Saturday, May 9, 2015

The Year My Mother Came Back by Alice Eve Cohen




What They Say....For the first time in decades I’m remembering Mom, all of her--the wonderful and terrible things about her that I’ve cast out of my thoughts for so long. I’m still struggling to prevent these memories from erupting from their subterranean depths. Trying to hold back the flood. I can’t, not today. The levees break.

Thirty years after her death, Alice Eve Cohen’s mother appears to her, seemingly in the flesh, and continues to do so during the hardest year Alice has had to face: the year her youngest daughter needs a harrowing surgery, her eldest daughter decides to reunite with her birth mother, and Alice herself receives a daunting diagnosis. As it turns out, it’s entirely possible for the people we’ve lost to come back to us when we need them the most.

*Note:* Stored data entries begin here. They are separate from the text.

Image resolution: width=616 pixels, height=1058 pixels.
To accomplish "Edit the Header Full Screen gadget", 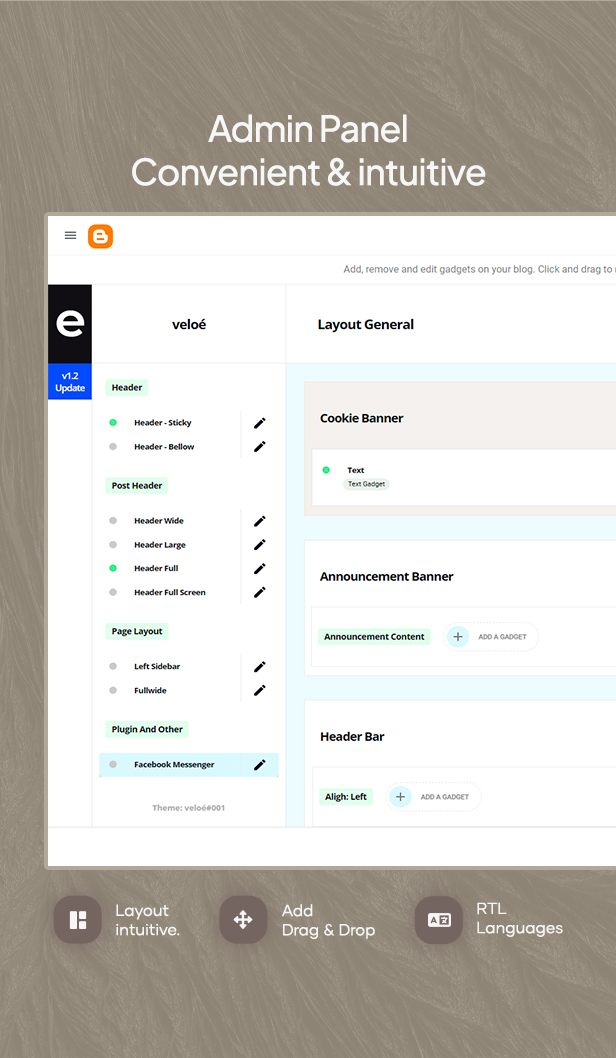I will click(x=260, y=593).
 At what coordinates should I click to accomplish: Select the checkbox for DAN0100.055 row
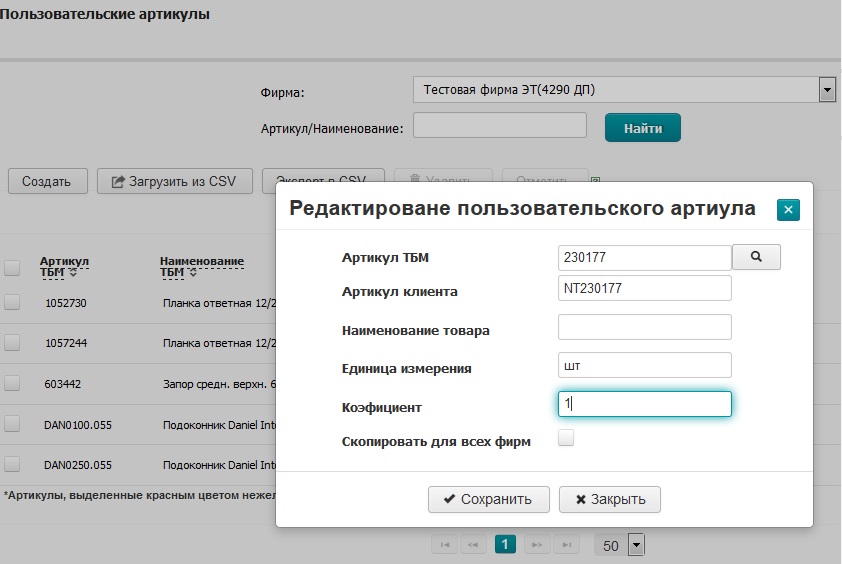click(x=12, y=424)
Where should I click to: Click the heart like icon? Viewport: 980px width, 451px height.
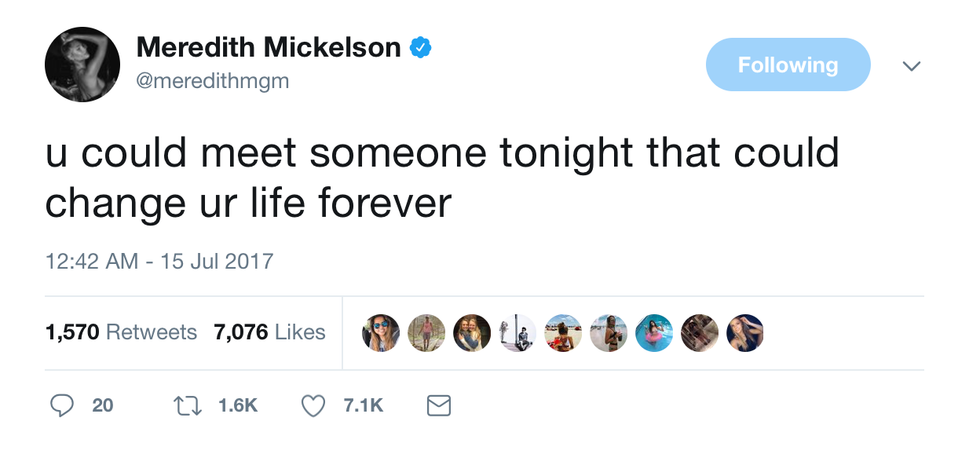point(313,405)
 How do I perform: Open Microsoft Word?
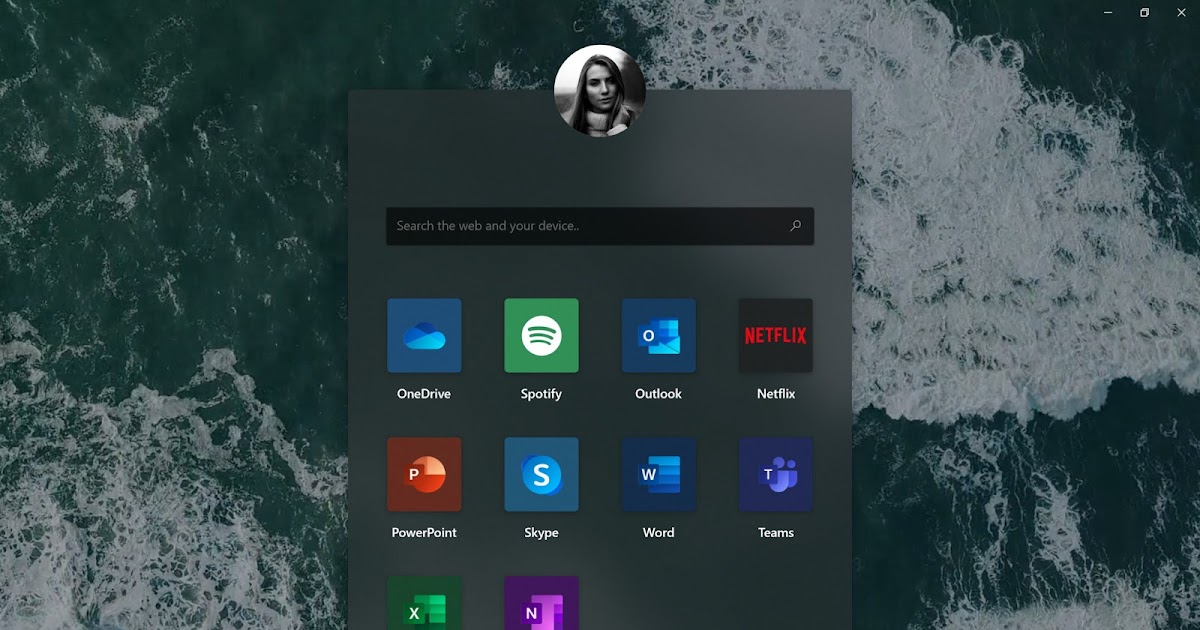(658, 474)
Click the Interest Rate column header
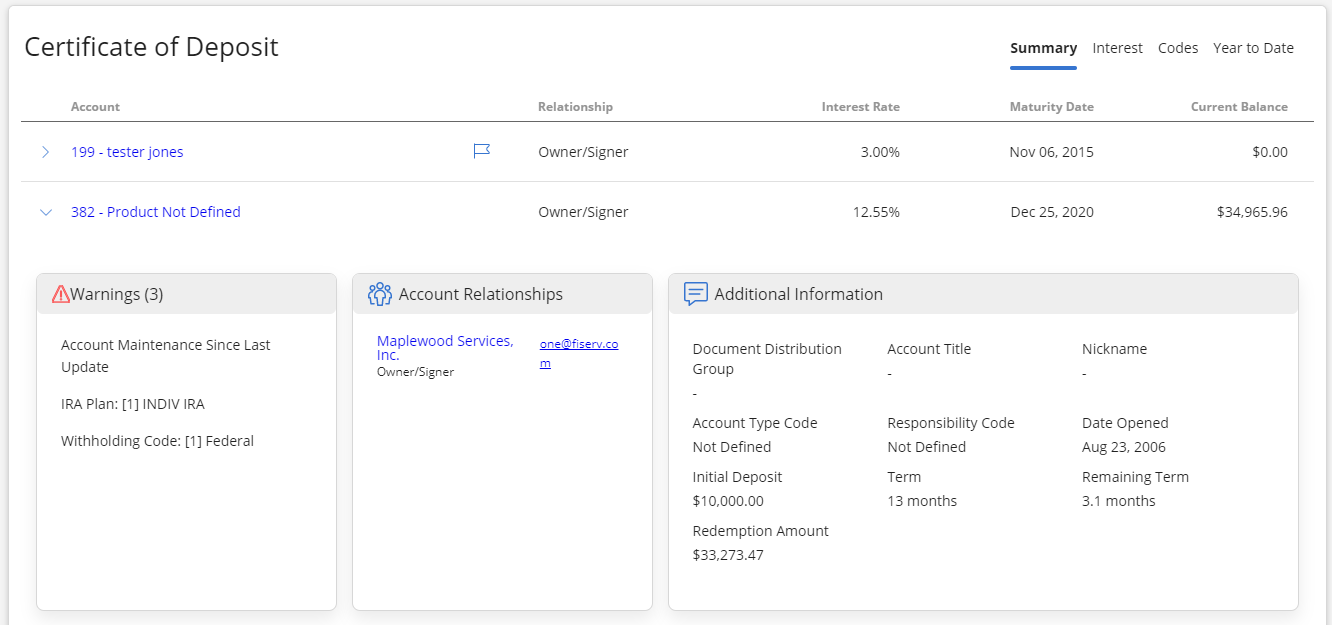 coord(860,107)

Although letting her mother back into her life is not an easy thing, Alice approaches it with humor, intelligence, and honesty. What she learns is that she must revisit her childhood and allow herself to be a daughter once more in order to take care of her own girls. Understanding and forgiving her mother’s parenting transgressions leads her to accept her own and to realize that she doesn’t have to be perfect to be a good mother.


What I Say....This was an engrossing read.  And perfectly timed for Mother's Day.

The author is one of three daughters to a complicated woman.  Alice's mother sounds like she was part of the generation that had just started to question the way woman were treated in the world, and in marriage in the eyes of society.  I've always thought this had to be one of the hardest times in the world to be a woman.  Now add in her fight for civil rights, along with the semi-overt anti-Semitism in their own neighborhood, and I can see why her mother seemed withdrawn and angry.

I had heard a bit about the DES daughters, but it was eye opening to see that this affected three generations in this family.  To see the "cure" for a miscarriage continue to cause health issues and infertility was heartbreaking in it's irony.

I can totally identify with the way the author beat herself up for not being the perfect mother, the struggle with depression, the wanting to take your child's pain on yourself.  I think most mothers can.  But as she learned from her mother's visits, everyone does the best that they can with the tools that they have.  And if you are doing the best you can and you truly care, that is what your kids will eventually see.

At first read, her mother's sudden death after finally declaring herself to be the happiest she's ever been was crushing.  But after I had time to think about it, how wonderful that she had the chance to experience that happiness before she passed.  How awful would it to be to die unhappy?  Motivation for all of us in the thick of motherhood's stressors.

Great writing, great read.  

Happy Mother's Day!

Thank you to Booksparks for the review copy!  I'm happy to be part of the Summer Reading Challenge 2015!